Please copy the material from the line with "The width and height of the screenshot is (560, 187)." through the line with "Action: point(940,876)", unchanged and leaving out the pictures.

**EXCERPTED DATA**

──────────

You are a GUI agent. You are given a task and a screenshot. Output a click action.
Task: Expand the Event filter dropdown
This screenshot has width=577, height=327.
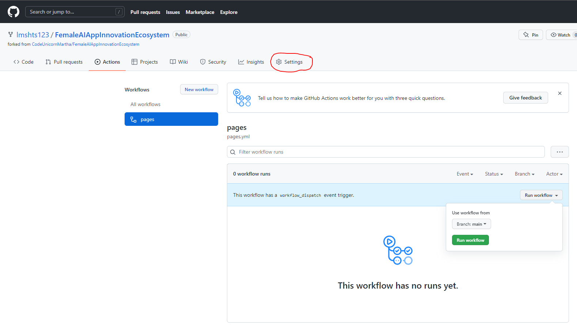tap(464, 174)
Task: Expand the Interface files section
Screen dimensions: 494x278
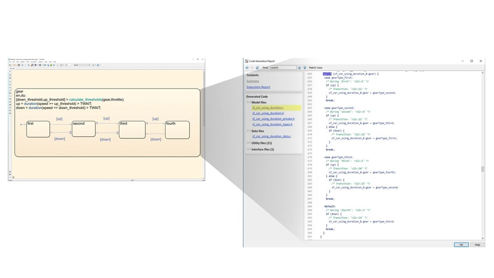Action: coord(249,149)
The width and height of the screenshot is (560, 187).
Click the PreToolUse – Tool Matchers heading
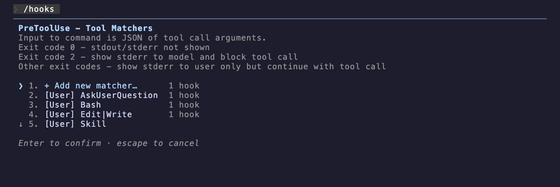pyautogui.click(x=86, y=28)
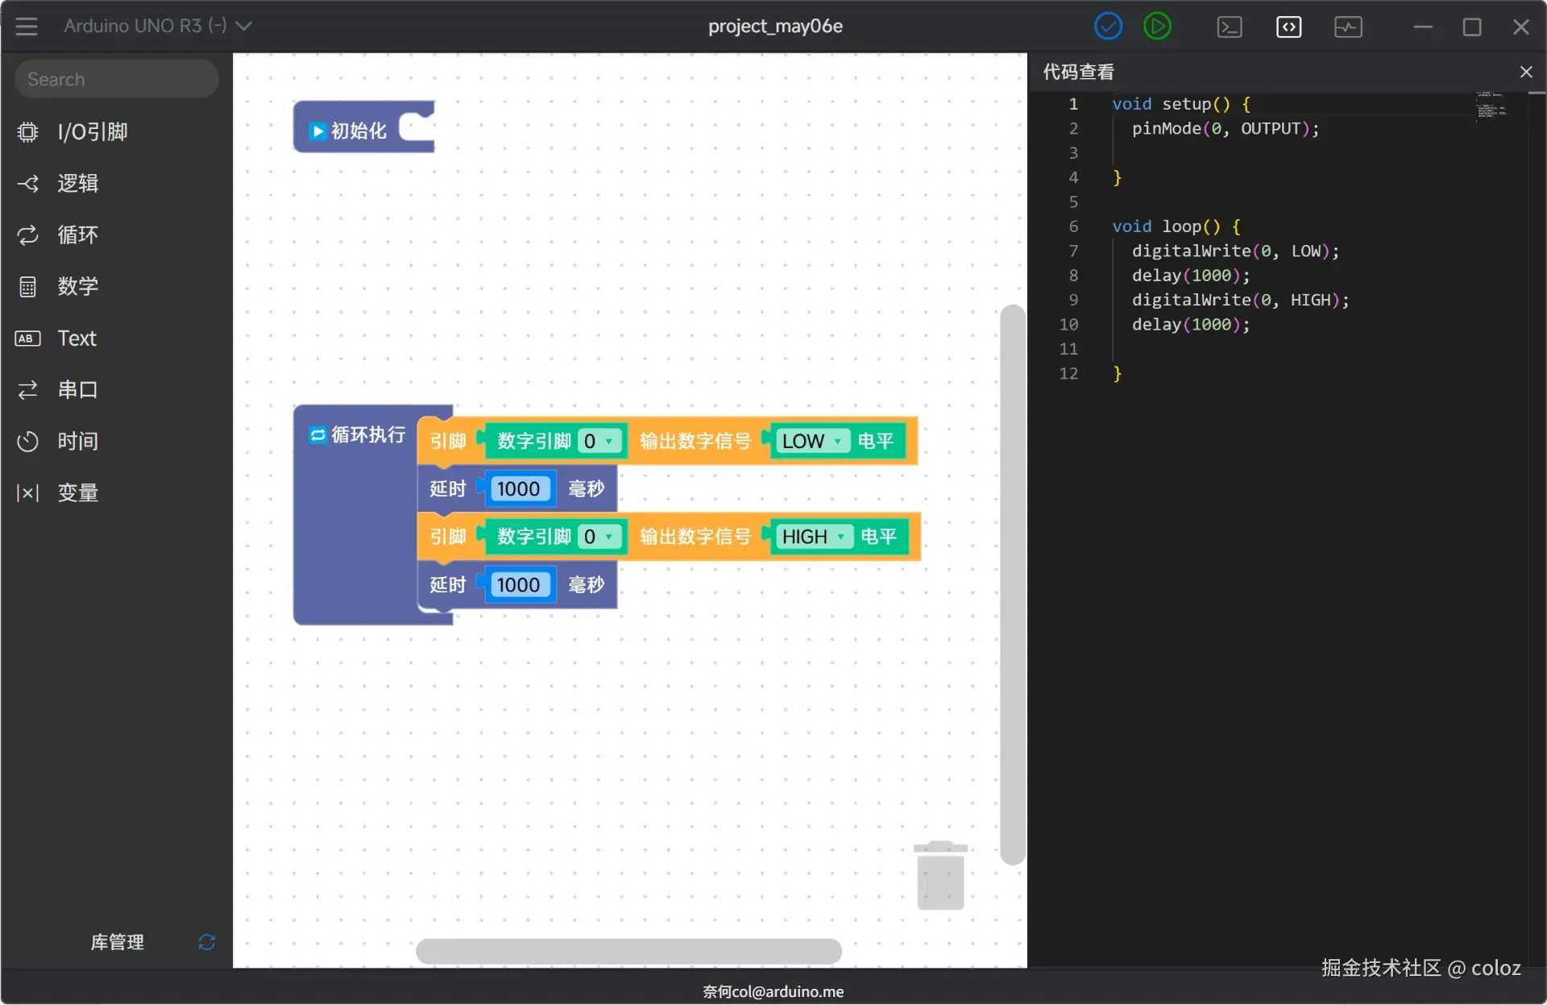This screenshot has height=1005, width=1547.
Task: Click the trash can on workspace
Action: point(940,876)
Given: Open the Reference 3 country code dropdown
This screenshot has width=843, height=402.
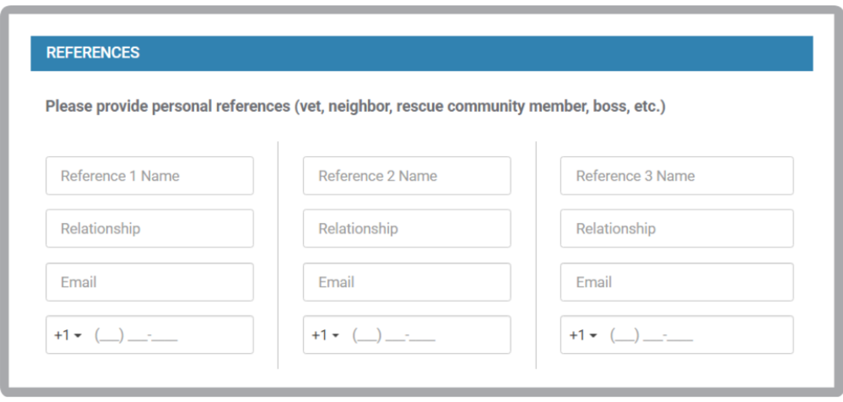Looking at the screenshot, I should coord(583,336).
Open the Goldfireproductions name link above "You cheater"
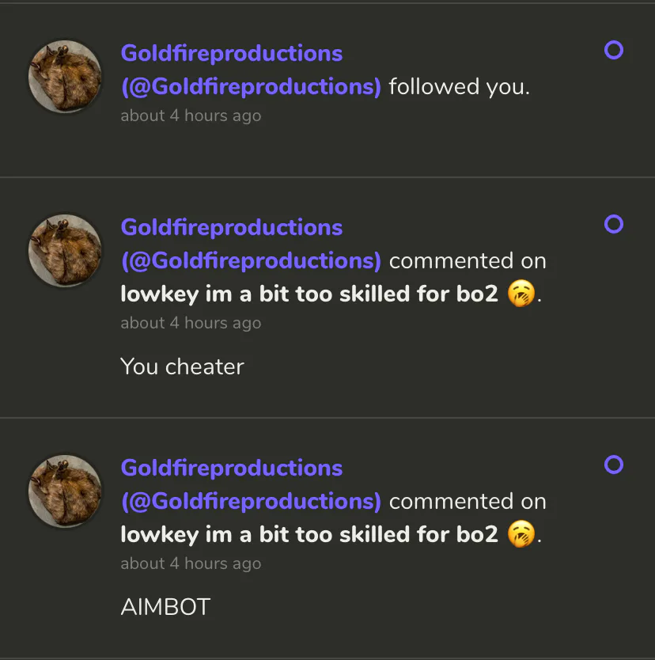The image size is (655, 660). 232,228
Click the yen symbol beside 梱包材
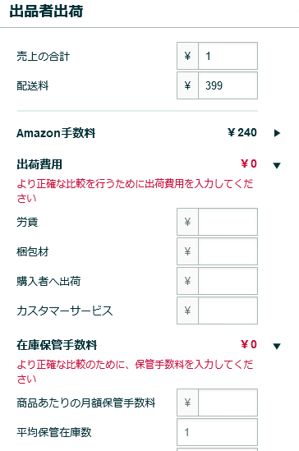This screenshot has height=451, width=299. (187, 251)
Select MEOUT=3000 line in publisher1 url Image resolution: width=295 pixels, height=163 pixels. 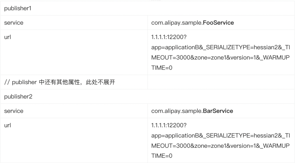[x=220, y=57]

──────────

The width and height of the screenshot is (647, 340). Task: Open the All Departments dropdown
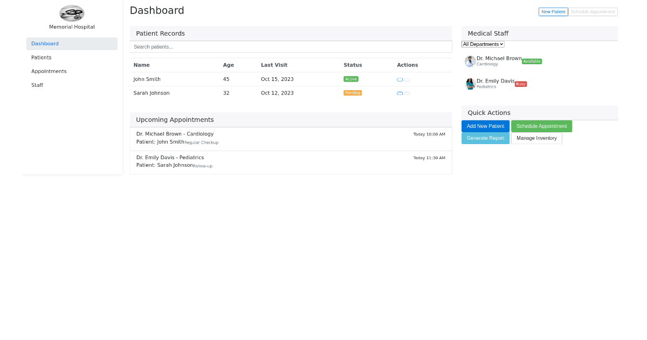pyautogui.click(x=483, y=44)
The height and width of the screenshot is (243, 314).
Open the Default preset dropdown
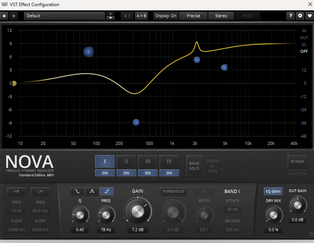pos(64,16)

──────────

**FULL OUTPUT**
The width and height of the screenshot is (560, 187).
Click the PreToolUse – Tool Matchers heading
pyautogui.click(x=86, y=28)
This screenshot has height=1005, width=1547.
Task: Click the trash can on workspace
Action: point(940,876)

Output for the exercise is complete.